I would propose that closeConnection at a minimum be altered such that readMVar is not called if an IO exception is encountered.

liminalisht avatar Jan 20 '22 17:01 liminalisht

Is this a theoretical concern or can you actually trigger this as a bug?

I'm asking because I believe the code is correct, based on these two assumptions:

  • The only way that writeFrame could fail is if the connection is closed.
  • When the connection is closed (explicitly or by some connection error), we always fill connClosedLock: https://github.com/hreinhardt/amqp/blob/3ddd97222881a2d2af9e2d23bdcfd63f507c0b09/Network/AMQP/Internal.hs#L304

In addition, I think most users will have heartbeats enabled, so that would be another safeguard to prevent infinite blocking.

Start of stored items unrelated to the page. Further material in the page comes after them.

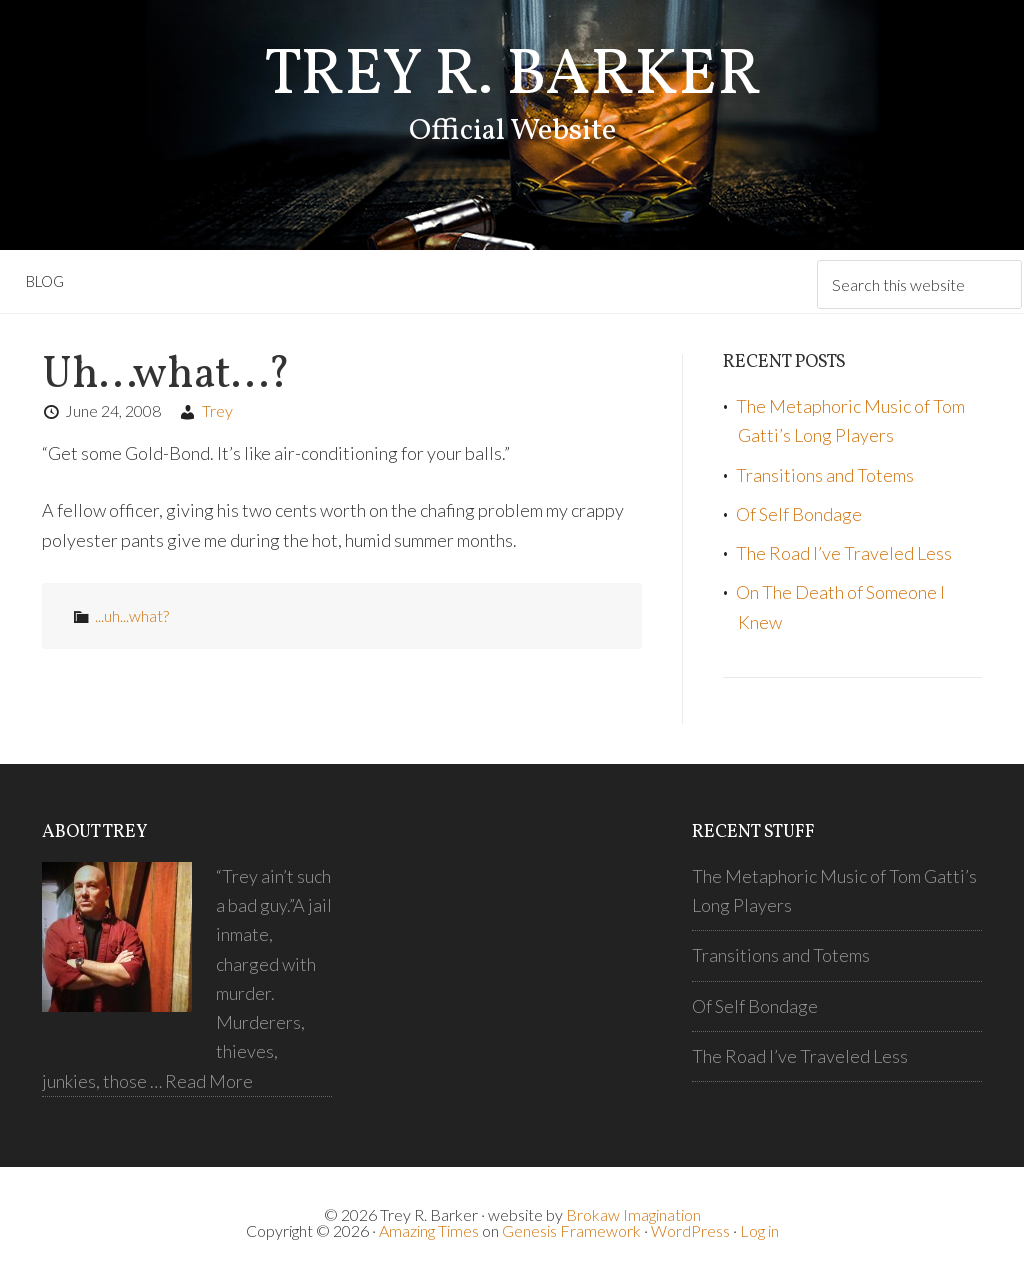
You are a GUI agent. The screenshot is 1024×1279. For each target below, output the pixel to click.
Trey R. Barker (512, 76)
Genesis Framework (571, 1230)
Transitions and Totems (825, 475)
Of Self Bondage (799, 514)
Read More (209, 1081)
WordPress (690, 1230)
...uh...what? (132, 615)
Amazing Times (429, 1230)
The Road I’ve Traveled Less (844, 553)
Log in (759, 1230)
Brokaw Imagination (633, 1214)
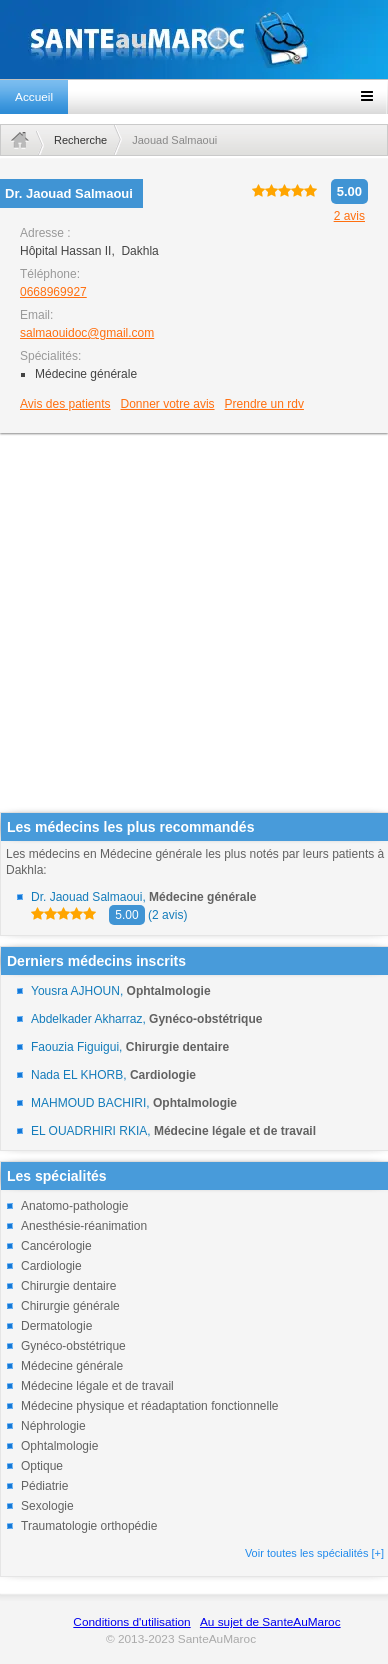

hreinhardt avatar Jan 20 '22 18:01 hreinhardt

I have in fact experienced closeConnection hanging (and have temporarily gotten around it by invoking it using timeout.)

However, to be clear, I do not know why closeConnection hangs. The explanation I proposed above is indeed (to your point) theoretical. I proposed it because I could not think of another reason for the function hanging.

Given the code you pointed me to, I am now quite perplexed. It looks like the lock should definitely be filled whenever the connection is closed.

That leaves me wondering whether there's really no other way for writeFrame to fail (other than the connection being closed).

liminalisht avatar Jan 25 '22 15:01 liminalisht

After thinking about it some more, you might be right. If writeFrame fails without closing the connection, the code might deadlock. I have no idea if that could ever happen, but it's probably better to be resistant to that.

I've pushed a fix: https://github.com/hreinhardt/amqp/commit/ff169bbb8eec2d62efb4819f56f2c2d679ff4fc5

Does the change look good to you?

hreinhardt avatar Jan 25 '22 21:01 hreinhardt

Yeah, looks good to me. Thanks for the quick response / work!

liminalisht avatar Jan 25 '22 22:01 liminalisht

Ok, I've pushed a new version to Hackage. Curious to see if the blocking issue persists for you.

hreinhardt avatar Jan 26 '22 17:01 hreinhardt